De cette manière, nous devions tâcher d’atteindre un village où nous trouverions peut-être des habitants plus hospitaliers. À une portée de fusil, nous aperçûmes une maison un peu écartée de la route. Nous prîmes aussitôt le parti de nous y loger de force, si l’on ne voulait pas nous y recevoir de bonne volonté. Le paysan nous dit qu’il nous logerait avec plaisir, mais que s’il était connu, par ceux du village, pour nous avoir donné à coucher, il aurait la schlague ; que si, cependant, on ne nous avait pas vus entrer, il risquerait de nous loger. Nous l’assurâmes que personne ne nous avait aperçus, qu’il pouvait nous recevoir sans crainte et qu’avant de partir, nous lui donnerions deux thalers. Il parut très content et sa femme encore davantage, et nous nous installâmes autour du poêle.

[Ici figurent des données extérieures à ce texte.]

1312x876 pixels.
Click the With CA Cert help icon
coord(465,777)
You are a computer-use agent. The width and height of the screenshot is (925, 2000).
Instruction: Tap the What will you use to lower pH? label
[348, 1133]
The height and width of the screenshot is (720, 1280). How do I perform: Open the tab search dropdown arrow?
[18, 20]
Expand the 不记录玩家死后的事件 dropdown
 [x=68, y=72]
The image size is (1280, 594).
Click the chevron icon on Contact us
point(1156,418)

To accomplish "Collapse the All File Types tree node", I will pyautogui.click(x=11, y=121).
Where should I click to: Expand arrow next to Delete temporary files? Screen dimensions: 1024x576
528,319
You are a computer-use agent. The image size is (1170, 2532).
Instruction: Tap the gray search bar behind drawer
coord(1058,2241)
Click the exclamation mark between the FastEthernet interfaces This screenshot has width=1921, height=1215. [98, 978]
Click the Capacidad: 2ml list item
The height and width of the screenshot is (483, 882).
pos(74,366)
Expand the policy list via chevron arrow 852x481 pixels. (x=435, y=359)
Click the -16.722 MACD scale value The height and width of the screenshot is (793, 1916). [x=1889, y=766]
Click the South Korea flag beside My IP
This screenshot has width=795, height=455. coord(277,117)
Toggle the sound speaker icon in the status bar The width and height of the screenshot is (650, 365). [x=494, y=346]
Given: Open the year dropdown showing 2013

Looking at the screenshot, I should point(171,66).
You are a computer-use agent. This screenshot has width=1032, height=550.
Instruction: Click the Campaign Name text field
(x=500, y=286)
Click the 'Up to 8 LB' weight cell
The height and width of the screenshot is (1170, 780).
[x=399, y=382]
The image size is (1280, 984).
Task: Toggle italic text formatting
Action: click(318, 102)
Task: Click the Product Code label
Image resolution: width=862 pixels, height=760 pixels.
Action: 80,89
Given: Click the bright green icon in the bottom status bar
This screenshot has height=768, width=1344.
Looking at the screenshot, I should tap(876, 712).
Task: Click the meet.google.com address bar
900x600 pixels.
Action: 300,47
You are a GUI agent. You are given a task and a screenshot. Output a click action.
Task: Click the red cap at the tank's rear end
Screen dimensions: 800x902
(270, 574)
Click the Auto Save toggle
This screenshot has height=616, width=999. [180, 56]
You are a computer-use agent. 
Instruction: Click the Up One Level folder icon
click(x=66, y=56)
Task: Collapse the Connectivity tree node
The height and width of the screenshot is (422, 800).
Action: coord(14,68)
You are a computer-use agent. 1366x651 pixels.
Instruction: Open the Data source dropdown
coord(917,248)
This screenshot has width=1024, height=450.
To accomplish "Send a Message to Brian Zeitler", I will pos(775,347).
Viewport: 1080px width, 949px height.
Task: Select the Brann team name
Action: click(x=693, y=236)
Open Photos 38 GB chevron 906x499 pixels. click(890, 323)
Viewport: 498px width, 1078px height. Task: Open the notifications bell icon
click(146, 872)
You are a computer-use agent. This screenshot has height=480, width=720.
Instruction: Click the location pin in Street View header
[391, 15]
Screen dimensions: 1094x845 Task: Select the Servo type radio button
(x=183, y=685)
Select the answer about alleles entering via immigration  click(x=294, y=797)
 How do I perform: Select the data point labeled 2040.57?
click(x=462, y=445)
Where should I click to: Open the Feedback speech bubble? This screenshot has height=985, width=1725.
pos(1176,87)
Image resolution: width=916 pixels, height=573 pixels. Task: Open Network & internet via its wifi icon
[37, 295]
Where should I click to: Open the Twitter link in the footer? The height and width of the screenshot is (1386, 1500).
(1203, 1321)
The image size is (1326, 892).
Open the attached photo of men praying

Pendant que l’homme était sorti pour mettre notre cheval à l’écurie, la femme, s’approchant de nous, nous dit tout bas, et en regardant si son mari ne venait pas, que les paysans étaient méchants pour les Français, parce que, lorsque l’armée avait passé, au mois de mai, des chasseurs à cheval de la Garde avaient logé quinze jours dans le village, et qu’il y en avait un, chez le bourgmestre, si joli, si jeune, que toutes les femmes et les filles venaient sur leur porte pour le voir ; c’était un fourrier. Un jour, il arriva que le bourgmestre le surprit qui embrassait madame, de sorte que le bourgmestre battit madame. Le fourrier, à son tour, battit le bourgmestre, de sorte que madame est grosse, et que l’on dit que c’est du fourrier. Nous étions à écouter et à sourire de la manière dont la femme nous contait cela.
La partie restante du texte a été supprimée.